Читаем Кровник полностью

Спустя пятьдесят минут я шел по одной из главных улиц Старого Мачкоя, сильно прихрамывая и понурив голову. Периодически поднимая взгляд, я пытался сориентироваться по табличкам на стенах домов, выходящих на боковые улочки, и все более проникался мыслью, что напрасно разыграл деда. На всех без исключения табличках, а в некоторых местах прямо на стенах было написано краской разных цветов: «Смерть оккупантам», «Великая Ичкерия», «Свобода или смерть», «Слава Ахсалтакову» и тому подобное.

Ну что ж, можно надеяться, что меня кто-нибудь заметит и отведет прямиком, куда надо. В расчете на этот вариант как раз и был скомпонован мой прикид: на заброшенной ферме я отобрал у пацанов самые драные предметы туалета, имевшиеся в наличии, да вдобавок все это ребятишки добросовестно вымазали в грязи.

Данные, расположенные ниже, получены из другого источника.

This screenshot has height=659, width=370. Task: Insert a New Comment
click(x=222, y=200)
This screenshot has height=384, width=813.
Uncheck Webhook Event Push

Теперь видуха у меня была вполне чмошная и вызывающая при первом же взгляде полное сочувствие: вытертая драная куртка, из-за отсутствия замка застегивающаяся на алюминиевую проволоку, потертые камышовые штаны на три размера больше, чем надо, голубая съеденная молью лыжная шапка и мастерски изрезанные ножом резиновые сапоги с торчавшей из левого дырявого носа портянкой.

Пацаны сказали, что со стороны я смотрюсь очень живописно и запросто могу олицетворять собой картину всеобщего упадка Вооруженных Сил России. Вот только харю надо слегка вымазать в грязи — больно она чистая… И что ж вы думаете? Вымазали-таки, засранцы!

Особенности расположения Старого Мачкоя я знал довольно сносно — ранее изучил в визуальном порядке, но карту-схему села ни разу в глаза не видел, а потому о местонахождении улицы Шамиля не знал. Да и ладно — обойдемся… Ковыляя по широкой улице, я подволакивал правую ногу и зыркал по сторонам — ждал, когда же на меня соизволят обратить внимание.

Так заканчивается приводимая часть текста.